Re P-J (Children) (2009)
 EWCA Civ 588
In the light of the established principles concerning analysis of the issues of habitual residence and consent to the removal of children from the jurisdiction, the President had been entitled to find that five children were habitually resident in Spain and that their father had not consented to their removal to Wales by their mother. It had, therefore, been appropriate for him to have ordered that the mother return or cause the return of the children to Spain in accordance with the Hague Convention on the Civil Aspects of International Child Abduction 1980 and Regulation 2201/2003.
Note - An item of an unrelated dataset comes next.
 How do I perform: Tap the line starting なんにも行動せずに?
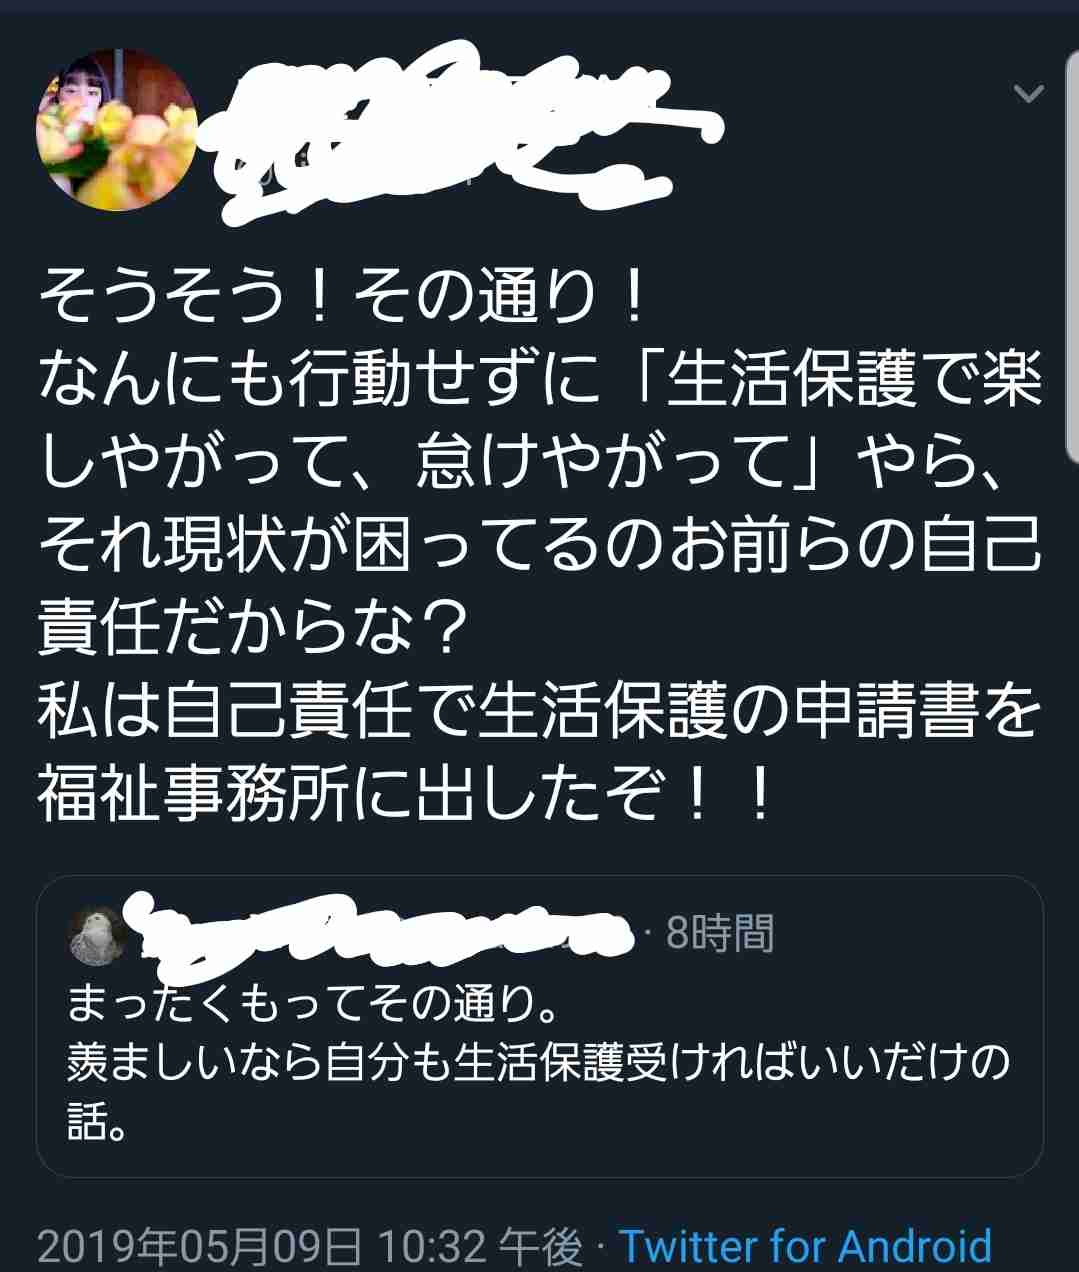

The appellant mother (M) appealed against a decision of the President that she should forthwith return or cause the return of her five children to the jurisdiction of Spain. M was Welsh and the respondent father (F) was a Spanish national serving as an officer in the Spanish army. The couple had five children aged between 4 and 12 years. The family had lived together in Spain where the family home was. In August 2007, M and the children went to stay at M’s mother’s home in Wales, M and F having agreed that it was desirable and convenient for the children to have a school year in England without unduly interfering with their Spanish schooling and at a time when their proposed new home was undergoing refurbishment. F returned to Spain and army accommodation. In June 2008, M informed F that she wanted a divorce and did not wish to return to Spain. F persuaded her to return to give the marriage another chance. The family returned and the children started schooling in Spain in September. The effort to keep the marriage together failed, and in October 2008 M removed the children from Spain and took them to Wales. F issued an originating summons pursuant to the Hague Convention on the Civil Aspects of International Child Abduction 1980 and Regulation 2201/2003 seeking the return of the children to Spain. The President, having found that there had been no change in the habitual residence of the children from Spain, ordered their return. M contended that, in respect of habitual residence, the President had erred in failing to direct himself that the purpose to establish habitual residence might still be settled even though it was of temporary or limited duration, and that the only proper conclusion was that the children had become habitually resident in Wales and never lost that habitual residence even when they returned to Spain. M further submitted that F had given advance consent to the return of the children to Wales if the attempted reconciliation in Spain were to break down and that consent remained extant at the time of removal, and that a unilateral change of mind should not be permitted.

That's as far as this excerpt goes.